Should I had some to her diet ??

Thanks


----------



## hanhan27 (May 12, 2011)

Double check the expiration date on it. If it's still good, go for it! I have been using the Royal Canin babycat for my hog. She is also a big fan of running and she was looking pretty darn skinny at one point. This has helped us a lot! Her weight is better and she's a more healthy size now. She went from about 350g to 400g in a month or so. About 25% of my hog's daily food is the Royal Canin.
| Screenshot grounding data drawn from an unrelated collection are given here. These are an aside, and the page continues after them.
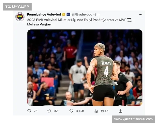Click the reply speech bubble icon
Image resolution: width=158 pixels, height=126 pixels.
click(29, 111)
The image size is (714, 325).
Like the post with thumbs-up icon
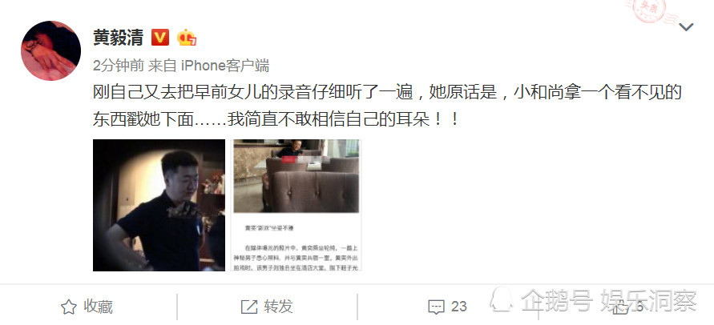click(619, 307)
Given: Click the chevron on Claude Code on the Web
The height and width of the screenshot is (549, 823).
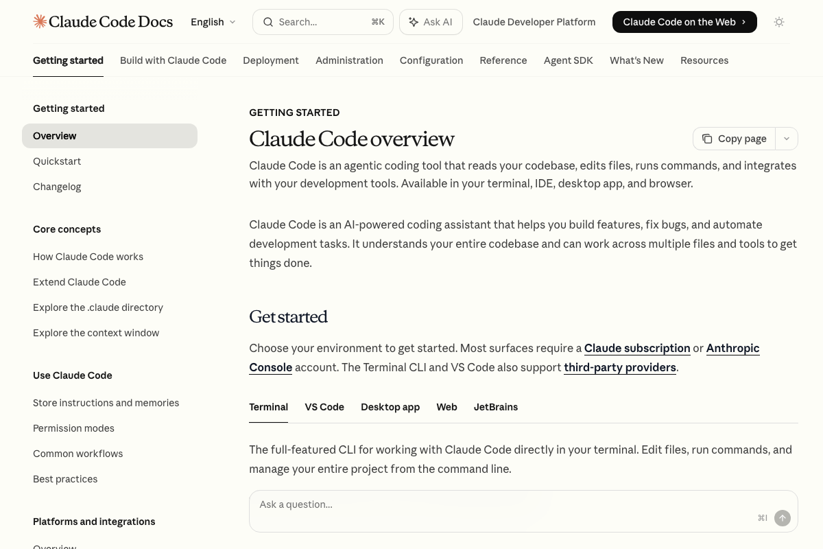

Keep a close eye on her weight & size, though. She can easily go from a little underweight to a little overweight in a short period of time. If she seems like she is gaining too fast or she gets to a weight a little too high for your liking, cut down on the kitten food until her weight evens out.


----------



## Gabo (Oct 21, 2011)

I start adding the Kitten food 2 days ago and she is back at 300g. I'm surprize how fast their weight can change. 

Thanks for the advise.


----------



## Immortalia (Jan 24, 2009)

Well...... Poop itself can usually account for 30-50g :lol: I've weighed my boy pre and post poop and I got 32g difference.

Which is why it's important to know when you're weighing them, whether it is pre or post poop, and keep that constant.


----------